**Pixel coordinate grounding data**
○ ○ ○ ○ ○
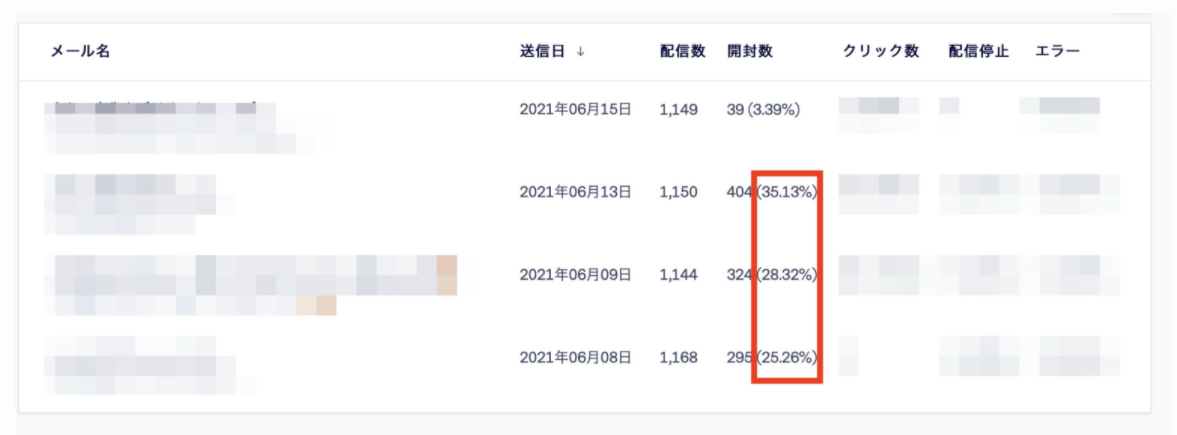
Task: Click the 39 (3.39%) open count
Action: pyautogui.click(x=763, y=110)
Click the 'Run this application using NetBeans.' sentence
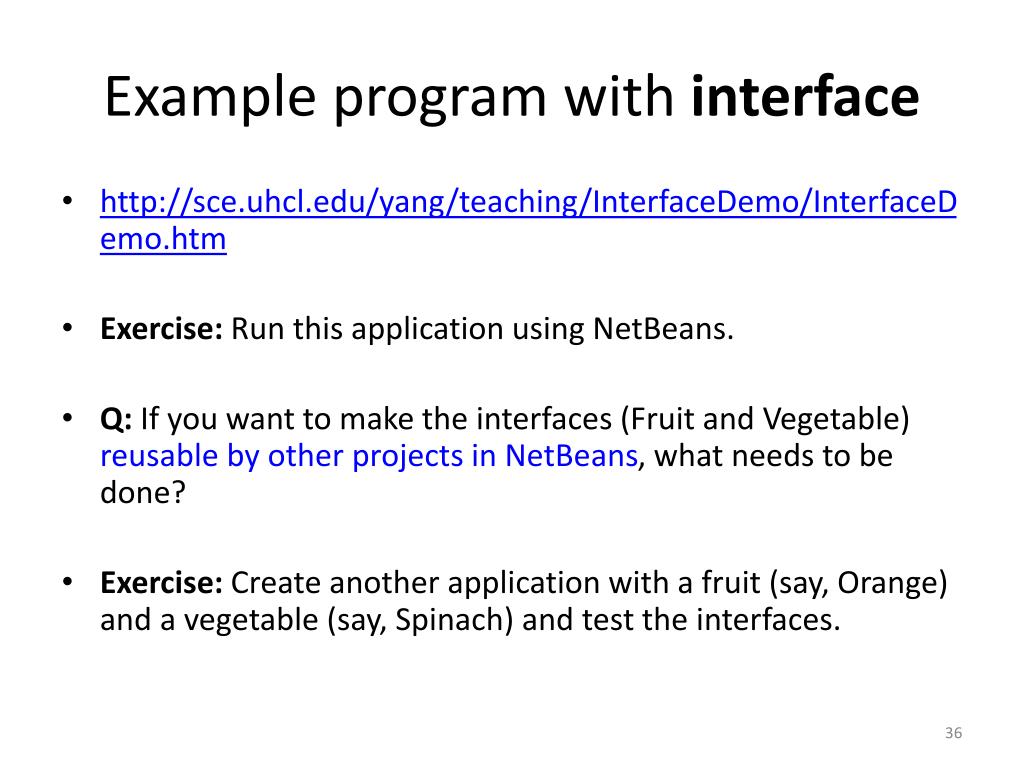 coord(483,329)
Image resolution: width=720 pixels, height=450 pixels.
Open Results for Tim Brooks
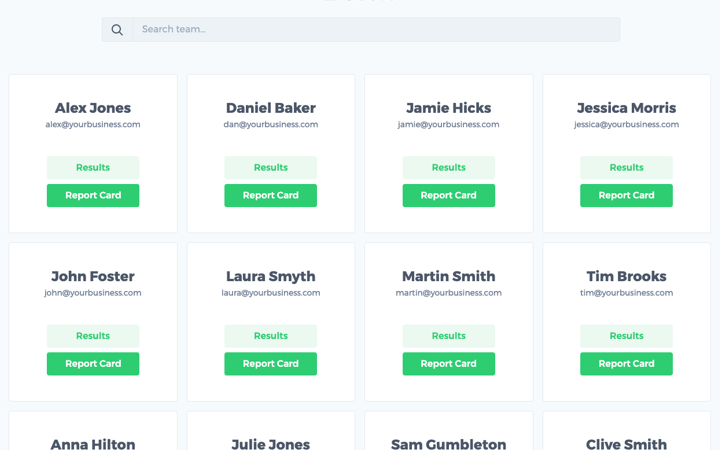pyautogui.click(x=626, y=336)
○ ○ ○ ○ ○
**WHAT IS REQUIRED**
Look for the line that contains "Click the 'Run", then please copy it and the rest of the lines through the end of the data, pictures excluded.

**SOLUTION BELOW**
Click the 'Run this application using NetBeans.' sentence
 coord(483,329)
Image resolution: width=720 pixels, height=450 pixels.
Open Results for Tim Brooks
pyautogui.click(x=626, y=336)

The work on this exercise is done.